Mieszkanka Barcina ofiarą fałszywego pracownika banku. Straciła niemal 135 tys. zł
Mężczyzna podający się za pracownika banku wyłudził pieniądze od 53-letniej mieszkanki Barcina. Przekonał ją, że jej pieniądze są zagrożone i że postępując zgodnie z instrukcją, pomoże ujawnić oszustów. W ten sposób straciła blisko 135 tys. złotych.
Kobieta zgłosiła się na komisariat, informując, że kilka dni wcześniej zadzwonił do niej mężczyzna podający się za przedstawiciela jednego z banków. - Pod legendą zagrożenia jej pieniędzy nakłonił ją do zaciągnięcia zobowiązań kredytowych oraz przelania środków na wskazane konto. Ta procedura miała rzekomo być kontrolowana przez „odpowiednie służby” w ramach „specjalnej operacji bankowej”, dzięki której mieli być ujawnieni oszuści – relacjonuje asp. Michał Robakowski z KPP w Żninie. - Kobieta nie podejrzewając, że to właśnie w tym momencie ma do czynienia z oszustem, postępowała zgodnie z jego instrukcją.
53-latka przelała na wskazane przez rozmówcę konta 135 tysięcy złotych. - Gdy zorientowała się, że mogła paść ofiarą oszustwa, mężczyzna zerwał kontakt, a przelane przez nią na wskazane konto środki zostały już wypłacone. Policjanci prowadzą czynności, aby ustalić sprawcę i odzyskać pieniądze – przekazuje asp. Robakowski.
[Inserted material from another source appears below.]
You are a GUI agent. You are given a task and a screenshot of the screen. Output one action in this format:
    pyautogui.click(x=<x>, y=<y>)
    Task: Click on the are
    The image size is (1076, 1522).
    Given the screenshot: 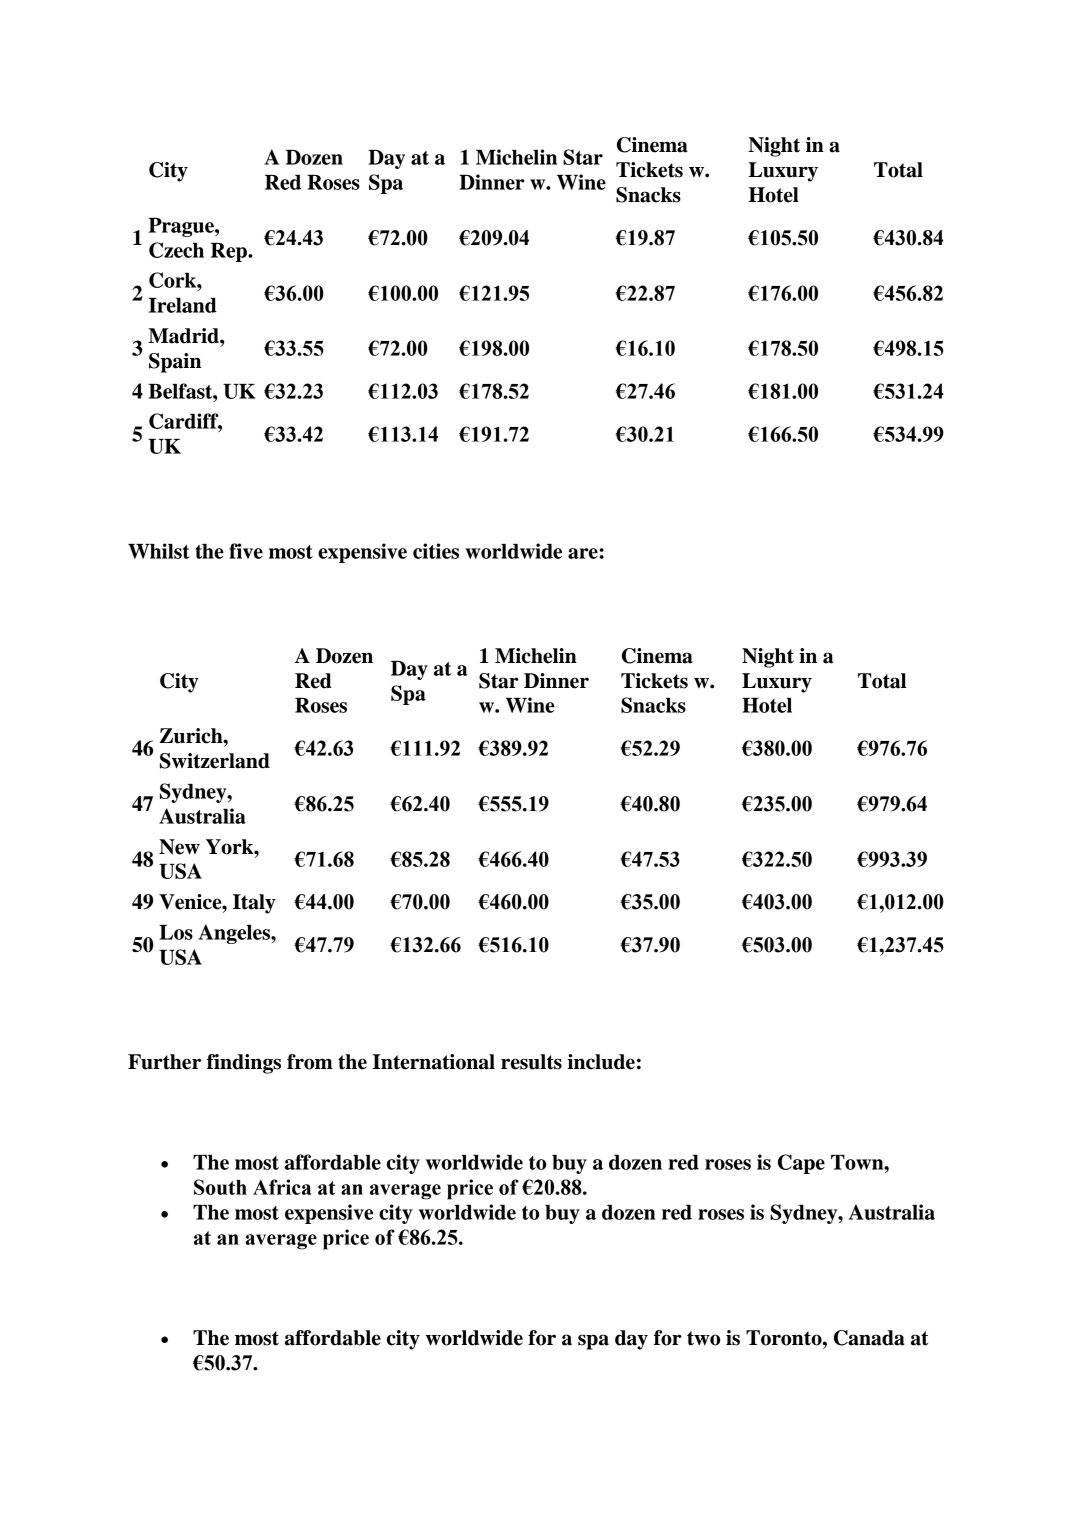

Funkcjonariusze radzą, jak nie dać się oszukać. Poniżej publikujemy policyjny poradnik.
Nie ulegajmy presji i zachowajmy spokój!
Fałszywy pracownik banku zwykle stara się wywołać panikę, twierdząc, że na koncie „są podejrzane transakcje” albo że „Twoje pieniądze są zagrożone”. Wykorzystują oni element zaskoczenia i presję, byś nie miał czasu na zastanowienie.
Jak się zachować?
Należy zachować spokój i nie podejmować żadnych działań w pośpiechu. Bank nigdy nie będzie wywierał na klienta presji w tak ważnych sprawach! Rozłącz się i oddzwoń samodzielnie na oficjalny numer banku, aby zweryfikować informacje!
Zawsze weryfikujmy tożsamość osoby dzwoniącej
Fałszywi pracownicy banku często podają się za przedstawicieli działu bezpieczeństwa i proszą o natychmiastowe działanie, np. przekazanie kodów autoryzacyjnych lub przeniesienie pieniędzy na „bezpieczne konto”. Bank nigdy nie poprosi o przelanie pieniędzy na inne konto w celu „zabezpieczenia” środków.
Co powinno wzbudzić podejrzenia?
Prośby o przekazanie kodów do autoryzacji transakcji, haseł, pełnych danych logowania czy numerów kart kredytowych – prawdziwi pracownicy banku nigdy nie proszą o te informacje.
Jak postąpić?
Zakończyć rozmowę i zadzwonić na oficjalny numer banku, znajdujący się na stronie internetowej banku lub na karcie bankowej.
Poprośmy o imię i nazwisko osoby dzwoniącej oraz jej stanowisko, a także nazwę departamentu, tak aby zweryfikować te dane w rzeczywistej placówce.
Zachowaj czujność, w razie wątpliwości skontaktuj się z policjantami, którzy chętnie udzielą dodatkowych wskazówek dotyczących bezpieczeństwa.